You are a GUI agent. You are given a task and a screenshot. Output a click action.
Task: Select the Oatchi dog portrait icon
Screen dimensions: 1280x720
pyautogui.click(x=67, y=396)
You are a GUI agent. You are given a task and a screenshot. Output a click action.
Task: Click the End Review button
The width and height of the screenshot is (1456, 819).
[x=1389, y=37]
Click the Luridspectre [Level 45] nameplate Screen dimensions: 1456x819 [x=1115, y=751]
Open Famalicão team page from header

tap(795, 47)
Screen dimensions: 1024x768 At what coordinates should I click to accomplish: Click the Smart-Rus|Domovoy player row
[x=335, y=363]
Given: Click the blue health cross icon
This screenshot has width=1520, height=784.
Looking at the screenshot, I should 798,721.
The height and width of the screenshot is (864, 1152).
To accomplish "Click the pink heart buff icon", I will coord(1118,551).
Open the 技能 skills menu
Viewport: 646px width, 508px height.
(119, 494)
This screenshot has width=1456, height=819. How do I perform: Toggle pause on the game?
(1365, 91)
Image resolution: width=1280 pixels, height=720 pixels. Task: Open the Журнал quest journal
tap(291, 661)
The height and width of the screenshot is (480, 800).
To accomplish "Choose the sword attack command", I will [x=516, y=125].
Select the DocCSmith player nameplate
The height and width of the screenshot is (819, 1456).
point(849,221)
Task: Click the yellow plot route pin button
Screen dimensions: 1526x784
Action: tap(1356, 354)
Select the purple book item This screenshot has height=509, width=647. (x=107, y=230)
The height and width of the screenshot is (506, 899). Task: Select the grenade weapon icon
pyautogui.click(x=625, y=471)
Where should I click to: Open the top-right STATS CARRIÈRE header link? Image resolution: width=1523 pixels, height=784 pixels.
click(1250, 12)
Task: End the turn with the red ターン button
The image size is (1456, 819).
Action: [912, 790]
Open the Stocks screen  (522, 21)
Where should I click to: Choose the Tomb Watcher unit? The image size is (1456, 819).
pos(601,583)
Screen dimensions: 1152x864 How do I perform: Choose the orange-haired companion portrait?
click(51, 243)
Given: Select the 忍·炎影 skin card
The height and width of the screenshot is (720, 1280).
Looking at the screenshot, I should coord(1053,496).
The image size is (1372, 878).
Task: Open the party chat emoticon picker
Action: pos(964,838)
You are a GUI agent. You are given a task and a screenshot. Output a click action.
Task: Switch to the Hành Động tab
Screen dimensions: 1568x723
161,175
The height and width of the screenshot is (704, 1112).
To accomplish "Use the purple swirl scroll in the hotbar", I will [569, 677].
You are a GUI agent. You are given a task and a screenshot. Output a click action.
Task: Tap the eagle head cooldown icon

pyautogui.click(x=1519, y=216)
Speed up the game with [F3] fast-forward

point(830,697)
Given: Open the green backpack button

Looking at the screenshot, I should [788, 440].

---+---

REQUEST
Give everything from the line containing "Image resolution: width=1280" down to the line containing "Action: pos(964,838)" as a Markdown table with the columns Row and Line, leaving out any blank lines.

SOLUTION FOR THIS PROBLEM
| Row | Line |
|---|---|
| 1 | Image resolution: width=1280 pixels, height=720 pixels. Task: Open the Журнал quest journal |
| 2 | tap(291, 661) |
| 3 | The height and width of the screenshot is (480, 800). |
| 4 | To accomplish "Choose the sword attack command", I will [x=516, y=125]. |
| 5 | Select the DocCSmith player nameplate |
| 6 | The height and width of the screenshot is (819, 1456). |
| 7 | point(849,221) |
| 8 | Task: Click the yellow plot route pin button |
| 9 | Screen dimensions: 1526x784 |
| 10 | Action: tap(1356, 354) |
| 11 | Select the purple book item This screenshot has height=509, width=647. (x=107, y=230) |
| 12 | The height and width of the screenshot is (506, 899). Task: Select the grenade weapon icon |
| 13 | pyautogui.click(x=625, y=471) |
| 14 | Where should I click to: Open the top-right STATS CARRIÈRE header link? Image resolution: width=1523 pixels, height=784 pixels. |
| 15 | click(1250, 12) |
| 16 | Task: End the turn with the red ターン button |
| 17 | The image size is (1456, 819). |
| 18 | Action: [912, 790] |
| 19 | Open the Stocks screen  (522, 21) |
| 20 | Where should I click to: Choose the Tomb Watcher unit? The image size is (1456, 819). |
| 21 | pos(601,583) |
| 22 | Screen dimensions: 1152x864 How do I perform: Choose the orange-haired companion portrait? |
| 23 | click(51, 243) |
| 24 | Given: Select the 忍·炎影 skin card |
| 25 | The height and width of the screenshot is (720, 1280). |
| 26 | Looking at the screenshot, I should coord(1053,496). |
| 27 | The image size is (1372, 878). |
| 28 | Task: Open the party chat emoticon picker |
| 29 | Action: pos(964,838) |